Tout cela est fait avec amour, promet-il. «La culture c’est ce qui nous tient debout. Le journalisme nous tient debout. Le journalisme, c’est la voix des gens. Si on laissait juste les money makers diriger le monde, ça irait encore pire! J’aime donc faire côtoyer cette culture dans mes jokes

Bob Hartley, Louis-Paul Fafard-Allard et Donald Tronc

Que serait un Album du peuple de François Pérusse sans ses personnages cultes? C’est avec un immense plaisir qu’on retrouve le gars qui magasine au téléphone chassant les aubaines du cyber lundi ainsi que l’animateur de radio communautaire Louis-Paul Fafard-Allard.

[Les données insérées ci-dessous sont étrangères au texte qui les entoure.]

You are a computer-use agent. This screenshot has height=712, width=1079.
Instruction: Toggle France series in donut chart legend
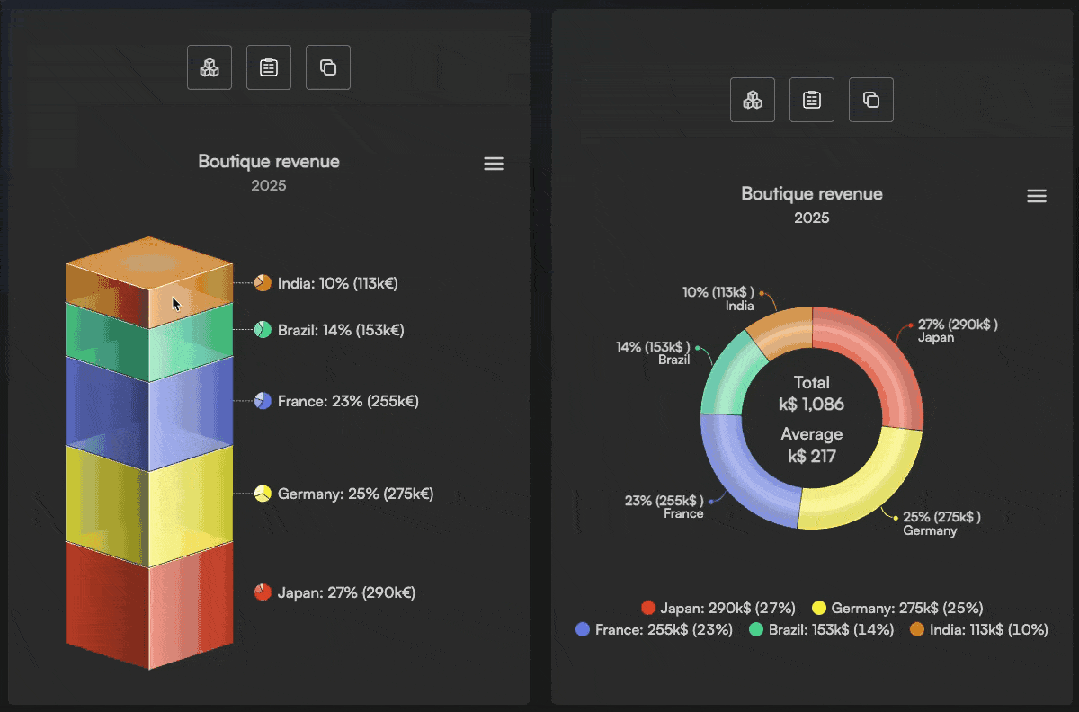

Ce dernier nous présente le pianiste jazz Donald Tronc – à ne pas confondre avec Donald Trump –, qui s’est accidentellement scié les jambes en voulant offrir de la bûche de Noël à ses invités. Lorsqu’on souligne la parenté entre Donald Tronc et Tata Boutlamine, ce légendaire pianiste du Tome IV qui jouait avec un seul doigt suite à un accident de moulin à café, François Pérusse s’esclaffe. «S’ils ne sont pas cousins, ils doivent se connaître, c’est certain! Tu me le fais réaliser. Quand j’ai fait Donald Tronc, je n’ai pas pensé à Tata!» lance-t-il en riant de plus belle.

«J’ai 60 ans, mais dans mon esprit, j’ai 2 ans d’âge mental.» -François Pérusse

Un autre incontournable depuis quelques années est Bob Hartley, qui vient cette fois brasser la cage de Trudeau et de Trump en plus d’incarner la voix de l’assistant vocal de Google dans un numéro désopilant. «Faque toi, aller le monter sur le thermostat, non? C’est trop simple?» s’écrie-t-il à un couple qui lui en fait la demande.

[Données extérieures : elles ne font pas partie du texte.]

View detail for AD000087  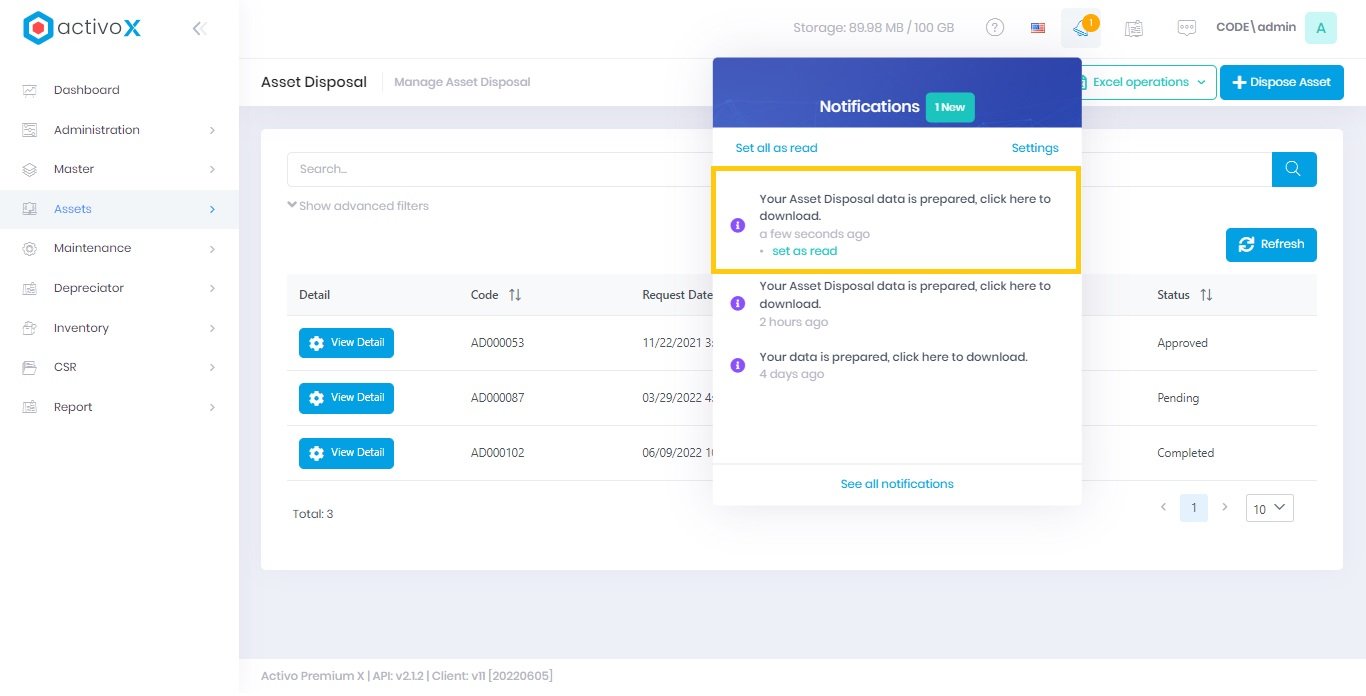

L’indignation de ce personnage serait-elle aussi un peu celle de François Pérusse? «Je dirais que oui, répond le principal intéressé. Bob, il me défoule. D’ailleurs, quand j’ai fini de faire Bob, j’ai la face rouge et je suis essoufflé parce qu’il est criard, ça lui prend beaucoup d’air!»

Sur le Tome XI, François Pérusse règle aussi une question une bonne fois pour toutes : «ça ne se demande pas, “quoi de neuf?”». Ce qui ne nous a pas empêché de lui demander en début d’entrevue. «Quoi de neuf? Eh bien, j’ai des nouveaux thermostats au studio», a-t-il répondu spontanément.

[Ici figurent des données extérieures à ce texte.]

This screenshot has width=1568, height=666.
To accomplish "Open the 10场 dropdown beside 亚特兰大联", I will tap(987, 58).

Des thermostats plus écologiques, tout comme l’est cet Album du peuple, offert seulement en format numérique, une première en 30 ans. «Il y a des gens qui ne seront pas contents, je le sais, mais un moment donné, il faut le faire ce virage», dit-il.

Eh oui, l’humoriste signait il y a déjà 30 ans ses premières capsules Les 2 minutes du peuple, qui furent un succès instantané. «Ça a joué rapidement dans tous les autobus scolaires!» se souvient-il avec humour.

Après avoir généreusement partagé des souvenirs de cette époque, François Pérusse nous informe tout bonnement qu’il se prépare un verre de vinaigre de cidre de pomme «avec la mère». «Plaît-il?» ou plutôt «Hein?» rétorque-t-on. L’humoriste explique alors qu’il boit quotidiennement ce breuvage dilué avec de l’eau, ce qui procurerait de nombreux bienfaits.

Serait-ce le secret de sa longévité? C’est surtout dans les petits gestes du quotidien, comme cuisiner avec son amoureuse et «chiller, comme ils disent» avec ses garçons que François Pérusse semble trouver le bonheur.

C’est peut-être pourquoi il termine son Tome XI dans la bienveillance en invitant son public à se parler avec gentillesse et en le remerciant de l’avoir écouté.

«Je trouve que le monde a le “va chier” facile depuis une couple d’années, dit-il sans détour. Oui, on a le droit d’exprimer nos opinions, mais ça ne veut pas dire qu’on doit manquer de respect envers son prochain. Ça a l’air un peu toton dit de même comme un prof de science religieuse, mais j’aimerais que le monde se calme un peu le pompon.»

Suivons son conseil et terminons nous aussi avec gentillesse : merci d’avoir lu cet article jusqu’à la fin.